Councilman Ed Reyes, who represents the area, also spoke at the press conference. He said the motel has been the subject of complaints to the city, including parents complaining about their children being accosted by illicit activities on their way to school and innocent women being propositioned on the street.

“It’s humiliating and it’s embarrassing and no one should have to live like this,” Reyes said.

Two of the motel’s managers swore in declarations that the owners knew that illegal activities were taking place and even encouraged it by offering rooms for $15 an hour or $17 for two hours during the week.

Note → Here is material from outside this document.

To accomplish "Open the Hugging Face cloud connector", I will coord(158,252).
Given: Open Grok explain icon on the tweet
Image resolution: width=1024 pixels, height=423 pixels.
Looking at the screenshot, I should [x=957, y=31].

“We know all the prostitutes, they rent the room, we have no choice,” Alvarado Inn manager Ryan Thai said in a declaration 

Thai also said motel owner Qilu Su told managers not to evict guests for prostitution.

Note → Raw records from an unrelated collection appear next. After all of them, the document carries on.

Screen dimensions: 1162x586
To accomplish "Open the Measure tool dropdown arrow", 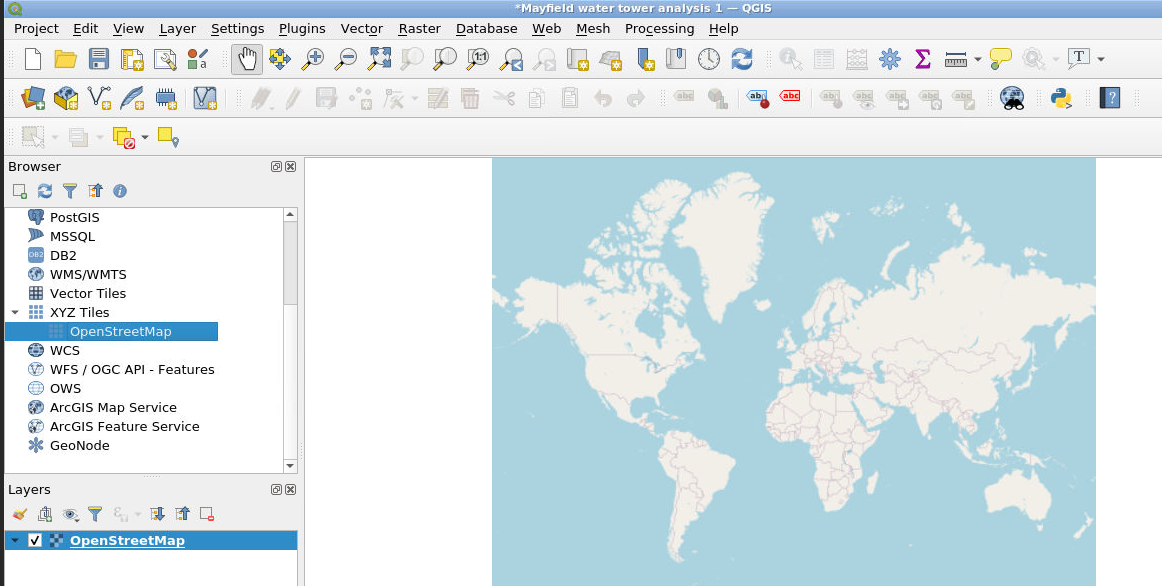I will [x=977, y=59].
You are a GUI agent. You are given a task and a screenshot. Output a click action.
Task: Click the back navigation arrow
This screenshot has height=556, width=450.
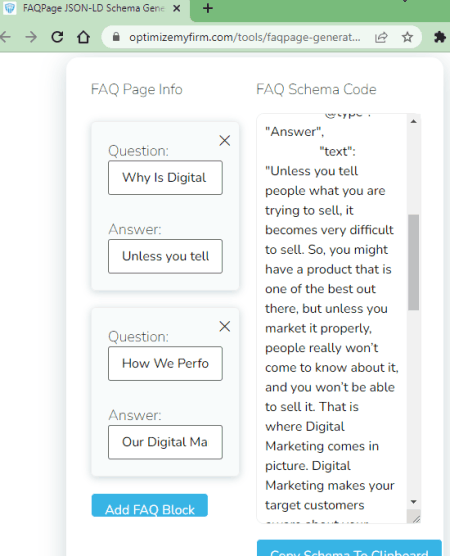click(x=5, y=37)
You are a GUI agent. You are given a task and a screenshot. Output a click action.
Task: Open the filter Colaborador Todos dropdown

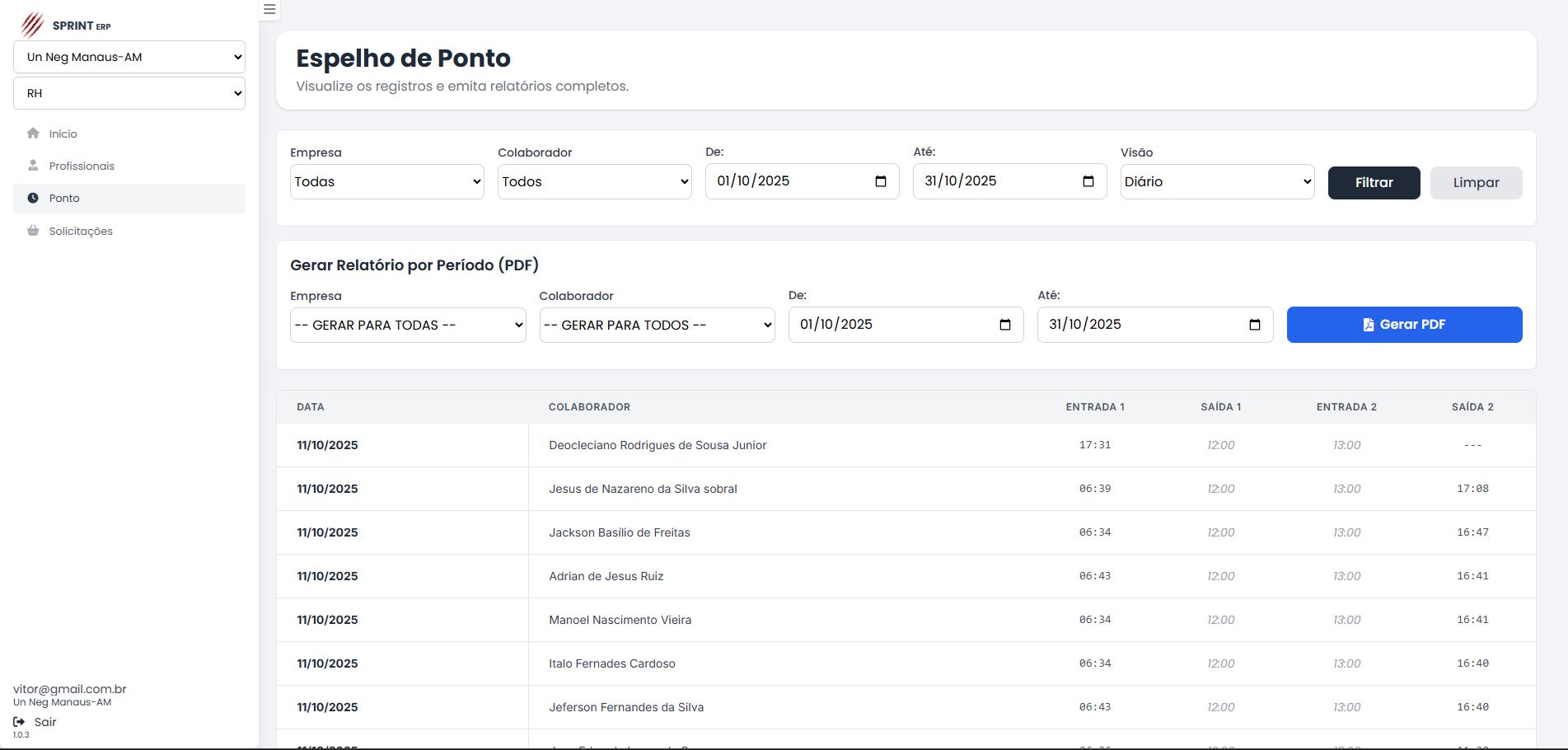(594, 182)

Manager Kenneth Chen, who has worked at the motel for over 13 years, estimated in a declaration that 55 percent of the rooms are rented by prostitutes and 35 percent of the guests use drugs.

The injunction prohibits the motel from giving away condoms and selling, renting or giving away pornographic videos, tapes, DVDs or compact discs, which had been sold at the motel’s front desk.

The motel must also hire nighttime security guards, post signs prohibiting unlawful entry to the property, and install high-intensity lighting and a video surveillance system.

Deputy City Attorney Asha Greenberg, a supervising attorney for the Citywide Nuisance Abatement Program, said all the provisions are already in place with the exception of a nighttime security guard, which the motel is in the process of hiring.

The motel does have a roving security patrol which stops at the property intermittently throughout the day, Greenberg said.  

The injunction was a result of actions by the CNAP, a multi-agency task force made up of the City Attorney’s office, the LAPD, and the city’s Department of Building and Safety, Planning Department, and the Housing Department, officials said.

The task force is responsible for cleaning up abandoned structures and public nuisance properties in the city.